Ticad 8 en Tunisie pourrait plaider pour l’insertion de l’Afrique dans la Cgrits émergente. Il serait l’occasion de lancer des événements et des institutions au niveau de l’Afrique, semblable à Tunisia Japan Symposium Society Science and Technology (Tjasss) et à Alliance Research North Africa (Arena). Selon la même source, «La dimension soft et culturelle du développement est aujourd’hui reconnue comme une dimension essentielle du développement durable. Le développement soft consolide les objectifs de Ticad de développement économique, de développement social et de développement sécuritaire. De même, est-il essentiel à la construction de liens durables et de comportements constructifs entre les acteurs, la jeunesse et les populations de base des pays membres, aujourd’hui nombreux et divers, de la «Communauté Ticad».

Agenda des projets

La Tunisie, avec la Steg international et l’Agence nationale de maîtrise de l’énergie et d’autres pays africains ont des capacités dans ce secteur qui leur permettent d’être les partenaires des entreprises japonaises pour la mise en œuvre du concept «Made With Japan».

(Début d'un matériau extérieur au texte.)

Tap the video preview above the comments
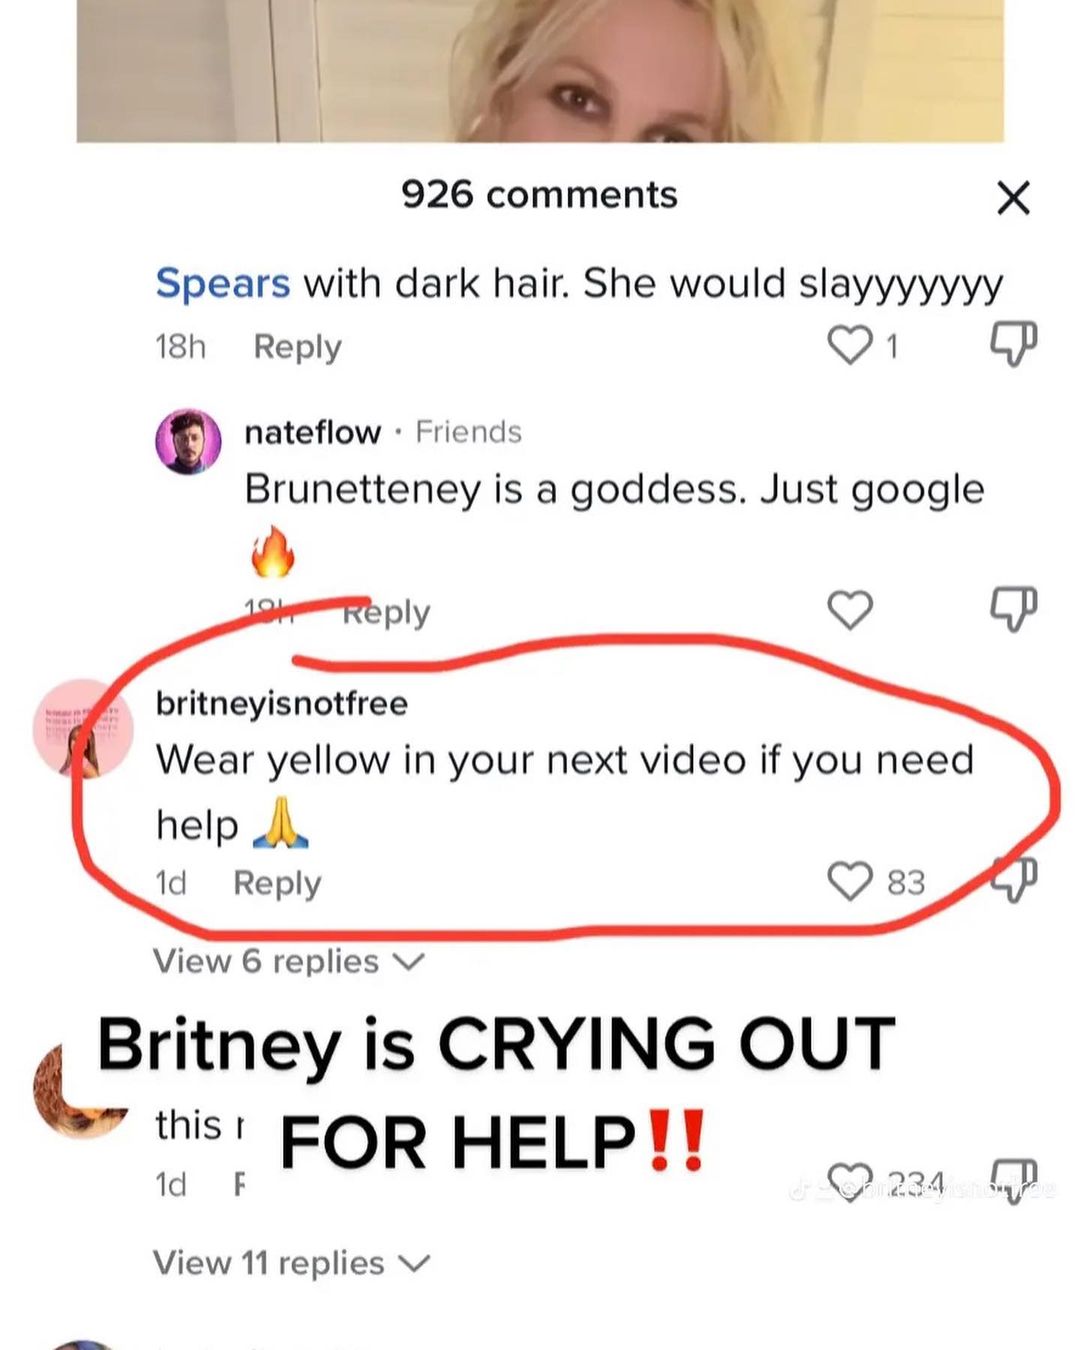Screen dimensions: 1080x1350 pyautogui.click(x=540, y=71)
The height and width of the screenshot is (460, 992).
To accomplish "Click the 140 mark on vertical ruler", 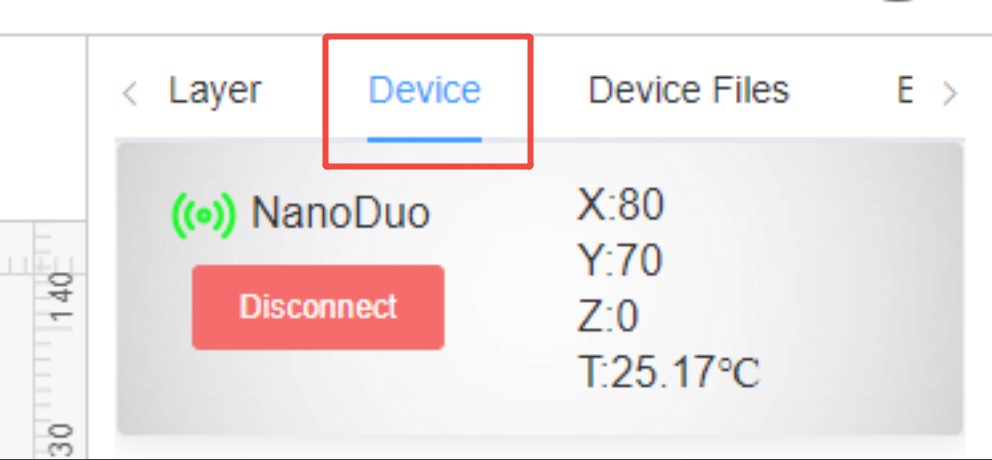I will point(62,295).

Il en est de même de l’infrastructure pour l’eau. L’eau est un bien social et économique. Une infrastructure de qualité de mobilisation, de transport et de distribution de l’eau est aussi importante au développement que l’infrastructure pour l’énergie.

Ticad 8 est l’occasion d’élargir le partenariat scientifique et technologique entre le Japon et la Tunisie à l’Afrique, en l’améliorant et en le mettant à jour. Ticad 8 sera par exemple l’occasion d’organiser Afjassst, Africa-Japan Symposium on Society, Science and Technology. Ce sera aussi l’occasion de créer une association, Jasta, Japan Africa Science and Technology Association qui aura une mission semblable à celle d’Arena, mais au niveau de l’Afrique.

La note affirme que la Tunisie a une capacité reconnue en matière de recherche et se classe aux premières loges des pays africains et arabes dans les publications scientifiques. Cependant, comme beaucoup de pays en Afrique, elle a besoin du savoir-faire et de l’environnement industriel qui lui permettrait de mieux convertir les connaissances et les résultats de la recherche en valeurs économiques. «La Tunisie peut à ce titre être le partenaire du processus Ticad pour mobiliser les capacités sous-utilisées d’innovation du Continent et mieux les insérer dans la Cgrits, la Chaîne de la recherche, l’innovation, la technologie et le savoir».

La Tunisie, a ainsi de bons atouts et l’expérience pour être un excellent partenaire du Japon pour Ticad en général et pour l’organisation de Ticad 8 en particulier.

A l’évidence, Ticad 8 se tiendra à un moment où « les tiraillements de la transition du contexte national et international seront encore en action et à leur degré intense. Ces tiraillements sont animés par l’action conjointe de la pandémie Covid-19 encore en cours ainsi que par des défis globaux se rapportant notamment au changement climatique, aux percées technologiques et aux mutations géopolitiques. Les divergences de points de vue sont inévitables et les risques de polémique compromettant la cohésion et l’unité de la «Communauté Ticad» sont réels».

Ticad 8 peut plaider l’introduction d’un objectif de développement soft et culturel, comme un objectif de base soutenant les objectifs de développe- ment économique, social et de sécurité, de paix et de stabilité en Afrique. Il faut rappeler que «l’effort Ticad en 2022, en ce début de 21e siècle, constitue une contribution à la réalisation des Objectifs de développement durables de l’Agenda 2030 des Nations unies et des objectifs de l’Agenda 2063 de l’Union Africaine».